Cuando Jesús contaba esta parábola probablemente estaba viviendo en un contexto dramático. Acababa, según el evangelista, de dirigir una dura invectiva a los escribas y fariseos, que ya habían delineado en su corazón la estrategia que acabaría llevándolo a la muerte, como había sucedido antes con otros profetas de Israel. En este contexto, la «insensatez» era mucho más que una distracción propia de unas muchachas de cabeza ligera. Es expresión de una actitud espiritual. La vida es cosa seria, en ella se juega una elección: la acogida o el rechazo de Dios. En el Nuevo Testamento es sensato el que edifica su vida sobre la Palabra de Dios, y es insensato el que lo hace sobre la arena movediza de su autosuficiencia, de su indiferencia o de su atolondramiento.

«Velad, porque no sabéis el día ni la hora». Así acaba la narración. La sentencia pone al descubierto toda la seriedad de la libertad humana. Los fariseos lo entendieron bien. Ante el que ha de juzgar nuestra vida no basta con decir «¡Señor, Señor!» para entrar en el Reino de los cielos; hay que hacer la voluntad del Padre.

En el relato, todas las muchachas se quedaron dormidas. El Esposo sabe de nuestra debilidad y no le escandaliza. No pide lo imposible; solamente un poco de vigilancia, una pequeña lámpara que no se apague ni si quiera mientras dormimos, como lo expresa con delicadeza la esposa del Cantar de los Cantares: «Yo duermo, pero mi corazón vela».

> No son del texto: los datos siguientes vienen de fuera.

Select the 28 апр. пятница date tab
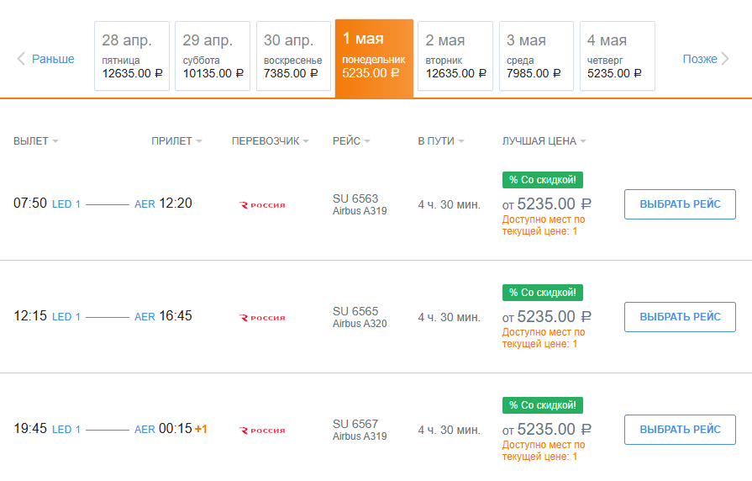This screenshot has width=752, height=481. 132,56
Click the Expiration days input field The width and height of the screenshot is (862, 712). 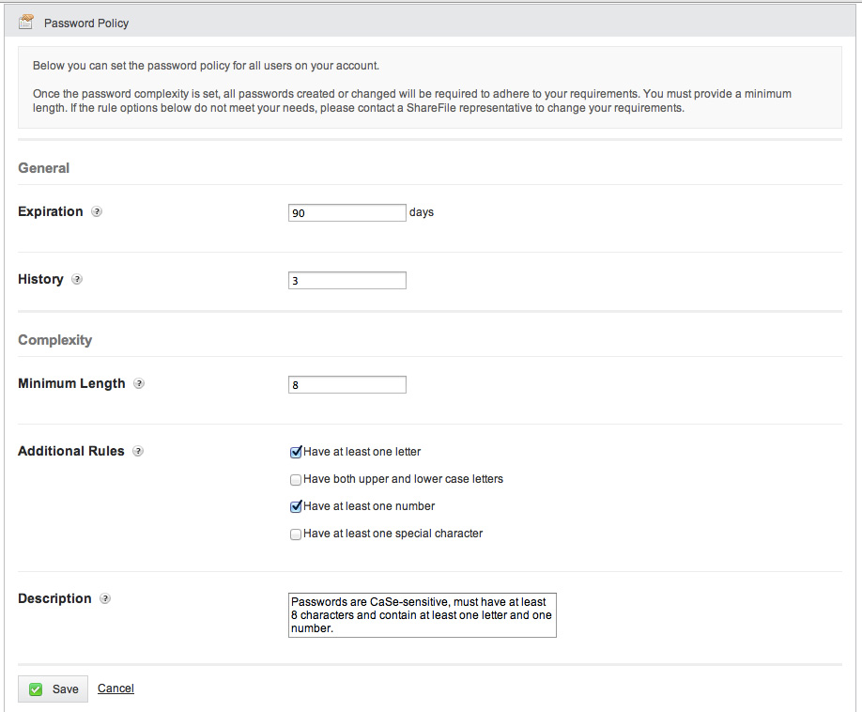tap(347, 213)
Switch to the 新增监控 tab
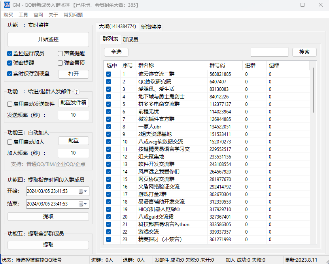The image size is (329, 264). pos(151,27)
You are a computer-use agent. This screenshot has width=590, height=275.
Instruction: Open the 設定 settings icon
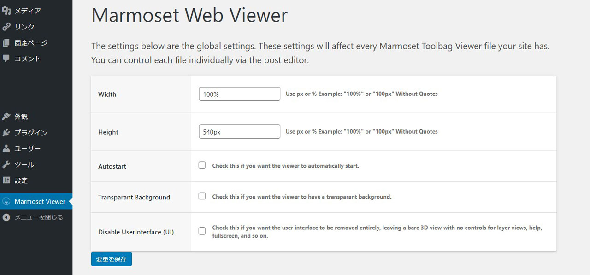point(6,181)
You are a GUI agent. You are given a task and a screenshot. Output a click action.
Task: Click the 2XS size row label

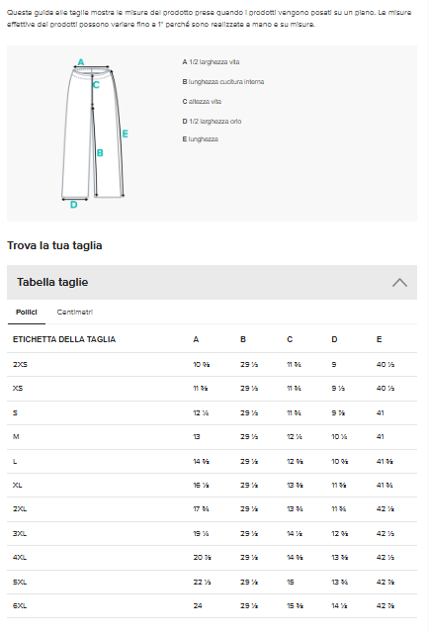pyautogui.click(x=20, y=364)
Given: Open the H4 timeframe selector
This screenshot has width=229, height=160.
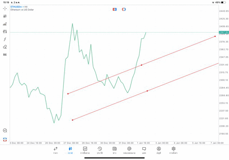Looking at the screenshot, I should (5, 55).
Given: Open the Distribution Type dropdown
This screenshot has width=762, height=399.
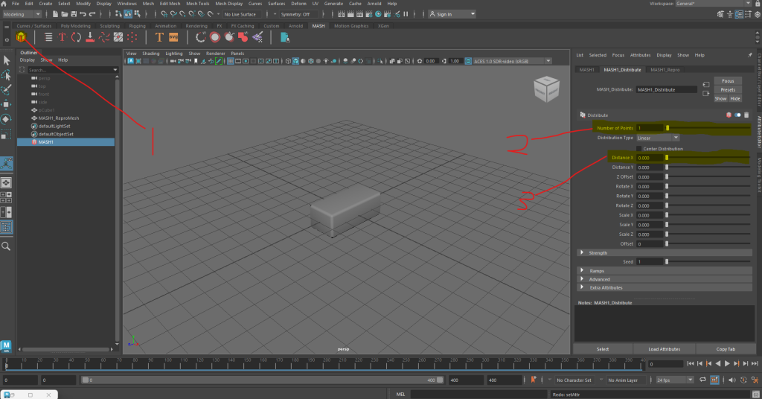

Todos y cada uno necesitamos volver a escuchar, como una sacudida, el grito de Pablo: «Ya es hora de despertaros del sueño«.

¡Con qué facilidad nos dormimos! Que, al menos, permanezca ardiendo la pequeña lámpara de nuestra fe, encendida el día de nuestro bautismo. La lámpara arde cuando se alimenta con el aceite de la oración y de las buenas obras. «¡Velad y orad!».